## EXERCISE TASK
Reproduce the following records verbatim, starting at the line containing "Task: Select the table cell showing 196/80 Hg" and ending at the line containing "Action: pos(195,23)", with both of those lines included.

Records from a data source
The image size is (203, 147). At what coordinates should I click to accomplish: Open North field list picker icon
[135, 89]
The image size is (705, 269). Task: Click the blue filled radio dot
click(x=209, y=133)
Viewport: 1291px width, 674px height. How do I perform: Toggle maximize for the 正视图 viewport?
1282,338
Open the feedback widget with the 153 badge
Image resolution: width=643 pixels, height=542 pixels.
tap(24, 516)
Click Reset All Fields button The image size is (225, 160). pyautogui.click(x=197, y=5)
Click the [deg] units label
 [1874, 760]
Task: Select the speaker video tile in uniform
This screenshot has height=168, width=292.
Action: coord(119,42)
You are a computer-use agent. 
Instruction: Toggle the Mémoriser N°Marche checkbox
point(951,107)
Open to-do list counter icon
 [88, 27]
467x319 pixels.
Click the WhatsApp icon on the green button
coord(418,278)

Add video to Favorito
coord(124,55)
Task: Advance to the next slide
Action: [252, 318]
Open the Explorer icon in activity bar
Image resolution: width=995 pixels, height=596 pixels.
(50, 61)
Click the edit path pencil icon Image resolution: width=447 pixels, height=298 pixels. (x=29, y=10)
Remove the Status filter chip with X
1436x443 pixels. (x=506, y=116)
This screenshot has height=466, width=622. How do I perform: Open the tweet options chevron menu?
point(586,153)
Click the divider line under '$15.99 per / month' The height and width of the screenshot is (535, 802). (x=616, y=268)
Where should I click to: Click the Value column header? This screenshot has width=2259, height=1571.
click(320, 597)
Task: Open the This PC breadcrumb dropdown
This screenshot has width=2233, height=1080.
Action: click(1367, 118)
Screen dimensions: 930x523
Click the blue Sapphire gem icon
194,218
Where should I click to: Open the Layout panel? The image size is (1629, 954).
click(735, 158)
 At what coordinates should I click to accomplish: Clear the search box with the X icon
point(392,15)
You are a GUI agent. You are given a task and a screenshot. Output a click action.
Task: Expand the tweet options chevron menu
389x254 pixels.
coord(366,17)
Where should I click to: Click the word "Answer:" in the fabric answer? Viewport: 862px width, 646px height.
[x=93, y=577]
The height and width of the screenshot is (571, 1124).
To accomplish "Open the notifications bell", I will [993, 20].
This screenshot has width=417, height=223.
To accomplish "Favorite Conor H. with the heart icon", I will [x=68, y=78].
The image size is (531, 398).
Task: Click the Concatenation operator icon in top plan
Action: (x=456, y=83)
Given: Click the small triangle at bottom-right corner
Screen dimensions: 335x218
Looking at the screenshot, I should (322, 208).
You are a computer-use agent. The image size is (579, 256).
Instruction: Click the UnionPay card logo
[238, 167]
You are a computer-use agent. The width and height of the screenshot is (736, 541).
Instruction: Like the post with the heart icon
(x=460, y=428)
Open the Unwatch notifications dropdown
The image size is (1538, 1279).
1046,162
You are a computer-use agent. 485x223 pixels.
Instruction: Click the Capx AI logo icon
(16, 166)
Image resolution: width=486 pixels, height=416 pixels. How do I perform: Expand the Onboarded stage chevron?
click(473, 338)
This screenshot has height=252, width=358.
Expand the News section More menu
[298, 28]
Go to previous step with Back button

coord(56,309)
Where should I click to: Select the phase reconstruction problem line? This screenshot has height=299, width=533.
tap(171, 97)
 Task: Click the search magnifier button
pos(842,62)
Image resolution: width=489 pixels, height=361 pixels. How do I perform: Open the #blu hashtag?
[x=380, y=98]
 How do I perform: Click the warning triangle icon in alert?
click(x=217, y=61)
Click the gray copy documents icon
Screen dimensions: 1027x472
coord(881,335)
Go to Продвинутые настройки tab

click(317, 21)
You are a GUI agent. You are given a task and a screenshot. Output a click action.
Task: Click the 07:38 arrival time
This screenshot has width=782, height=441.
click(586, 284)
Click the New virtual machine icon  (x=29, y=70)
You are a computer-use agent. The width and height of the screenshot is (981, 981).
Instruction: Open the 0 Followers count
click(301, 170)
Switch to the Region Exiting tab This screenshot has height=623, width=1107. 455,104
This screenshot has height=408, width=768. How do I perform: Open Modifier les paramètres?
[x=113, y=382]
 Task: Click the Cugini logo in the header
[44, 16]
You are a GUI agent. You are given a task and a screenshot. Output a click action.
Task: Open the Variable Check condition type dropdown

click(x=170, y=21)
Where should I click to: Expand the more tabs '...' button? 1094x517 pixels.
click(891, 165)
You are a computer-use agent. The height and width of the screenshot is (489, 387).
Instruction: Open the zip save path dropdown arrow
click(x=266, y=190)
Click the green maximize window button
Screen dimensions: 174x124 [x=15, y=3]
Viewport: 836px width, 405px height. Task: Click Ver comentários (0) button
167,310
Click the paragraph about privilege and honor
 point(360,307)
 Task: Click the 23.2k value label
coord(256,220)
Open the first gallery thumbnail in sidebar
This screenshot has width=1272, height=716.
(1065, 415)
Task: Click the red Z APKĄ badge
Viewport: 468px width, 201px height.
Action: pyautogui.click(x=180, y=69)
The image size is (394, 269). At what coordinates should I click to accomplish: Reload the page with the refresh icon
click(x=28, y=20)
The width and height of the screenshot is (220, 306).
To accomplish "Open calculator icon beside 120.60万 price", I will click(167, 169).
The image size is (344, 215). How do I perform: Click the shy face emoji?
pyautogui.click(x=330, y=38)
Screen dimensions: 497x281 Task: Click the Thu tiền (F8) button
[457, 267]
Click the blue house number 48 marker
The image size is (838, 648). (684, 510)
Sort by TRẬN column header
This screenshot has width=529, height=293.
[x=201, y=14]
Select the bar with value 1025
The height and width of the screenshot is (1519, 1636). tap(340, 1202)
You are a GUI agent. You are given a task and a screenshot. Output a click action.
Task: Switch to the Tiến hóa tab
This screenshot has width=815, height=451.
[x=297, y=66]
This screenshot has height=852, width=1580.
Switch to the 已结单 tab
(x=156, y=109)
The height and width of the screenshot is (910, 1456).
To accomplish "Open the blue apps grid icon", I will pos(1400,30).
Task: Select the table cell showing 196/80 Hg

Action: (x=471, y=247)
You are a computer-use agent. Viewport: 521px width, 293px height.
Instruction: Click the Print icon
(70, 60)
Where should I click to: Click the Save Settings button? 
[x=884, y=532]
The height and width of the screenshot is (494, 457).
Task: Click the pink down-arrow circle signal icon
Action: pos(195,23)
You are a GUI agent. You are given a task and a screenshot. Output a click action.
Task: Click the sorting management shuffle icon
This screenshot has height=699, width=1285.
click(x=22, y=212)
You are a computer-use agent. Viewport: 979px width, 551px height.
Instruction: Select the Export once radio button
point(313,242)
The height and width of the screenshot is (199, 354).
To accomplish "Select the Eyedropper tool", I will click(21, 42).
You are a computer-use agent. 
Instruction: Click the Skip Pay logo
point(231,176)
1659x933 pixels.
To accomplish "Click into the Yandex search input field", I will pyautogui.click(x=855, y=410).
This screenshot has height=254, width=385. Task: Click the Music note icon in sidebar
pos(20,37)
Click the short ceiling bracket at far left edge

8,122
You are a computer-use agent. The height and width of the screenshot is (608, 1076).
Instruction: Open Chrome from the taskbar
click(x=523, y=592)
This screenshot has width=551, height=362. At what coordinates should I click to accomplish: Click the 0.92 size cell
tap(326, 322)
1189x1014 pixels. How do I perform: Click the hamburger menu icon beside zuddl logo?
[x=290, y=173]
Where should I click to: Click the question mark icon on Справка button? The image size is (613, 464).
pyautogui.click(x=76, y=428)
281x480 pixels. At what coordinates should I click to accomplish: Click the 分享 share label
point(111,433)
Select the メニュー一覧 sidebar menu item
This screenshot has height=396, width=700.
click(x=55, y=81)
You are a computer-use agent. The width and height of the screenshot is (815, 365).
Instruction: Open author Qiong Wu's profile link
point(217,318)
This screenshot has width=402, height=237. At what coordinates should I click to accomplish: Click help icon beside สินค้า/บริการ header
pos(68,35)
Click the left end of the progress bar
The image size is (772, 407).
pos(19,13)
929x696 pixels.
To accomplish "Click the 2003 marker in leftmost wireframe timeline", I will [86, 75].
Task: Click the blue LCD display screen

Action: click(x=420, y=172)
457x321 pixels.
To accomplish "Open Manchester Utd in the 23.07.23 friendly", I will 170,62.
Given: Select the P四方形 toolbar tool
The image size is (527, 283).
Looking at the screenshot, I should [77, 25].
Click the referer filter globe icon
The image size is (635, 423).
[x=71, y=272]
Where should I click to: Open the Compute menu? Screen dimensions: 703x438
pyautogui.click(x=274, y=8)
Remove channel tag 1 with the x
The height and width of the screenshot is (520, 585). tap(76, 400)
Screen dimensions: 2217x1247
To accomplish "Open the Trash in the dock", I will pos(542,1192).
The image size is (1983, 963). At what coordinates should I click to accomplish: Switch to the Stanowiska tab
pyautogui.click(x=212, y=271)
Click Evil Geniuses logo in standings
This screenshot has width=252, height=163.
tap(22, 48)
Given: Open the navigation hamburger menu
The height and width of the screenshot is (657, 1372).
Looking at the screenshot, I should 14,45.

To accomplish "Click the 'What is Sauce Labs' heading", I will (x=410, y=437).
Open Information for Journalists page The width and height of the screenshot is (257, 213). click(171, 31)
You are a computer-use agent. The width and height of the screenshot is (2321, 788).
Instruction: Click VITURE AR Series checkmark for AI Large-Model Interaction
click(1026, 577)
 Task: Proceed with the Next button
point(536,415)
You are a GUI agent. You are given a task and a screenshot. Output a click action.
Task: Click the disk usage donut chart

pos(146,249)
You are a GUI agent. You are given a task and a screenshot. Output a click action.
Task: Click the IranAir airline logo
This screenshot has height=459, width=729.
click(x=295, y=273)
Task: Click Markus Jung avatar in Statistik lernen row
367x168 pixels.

## ANSWER TO THIS PROBLEM
Task: Select the table cell showing 196/80 Hg

Action: (x=471, y=247)
You are a computer-use agent. Viewport: 521px width, 293px height.
Instruction: Click the Print icon
(70, 60)
Where should I click to: Click the Save Settings button? 
[x=884, y=532]
The height and width of the screenshot is (494, 457).
Task: Click the pink down-arrow circle signal icon
Action: pos(195,23)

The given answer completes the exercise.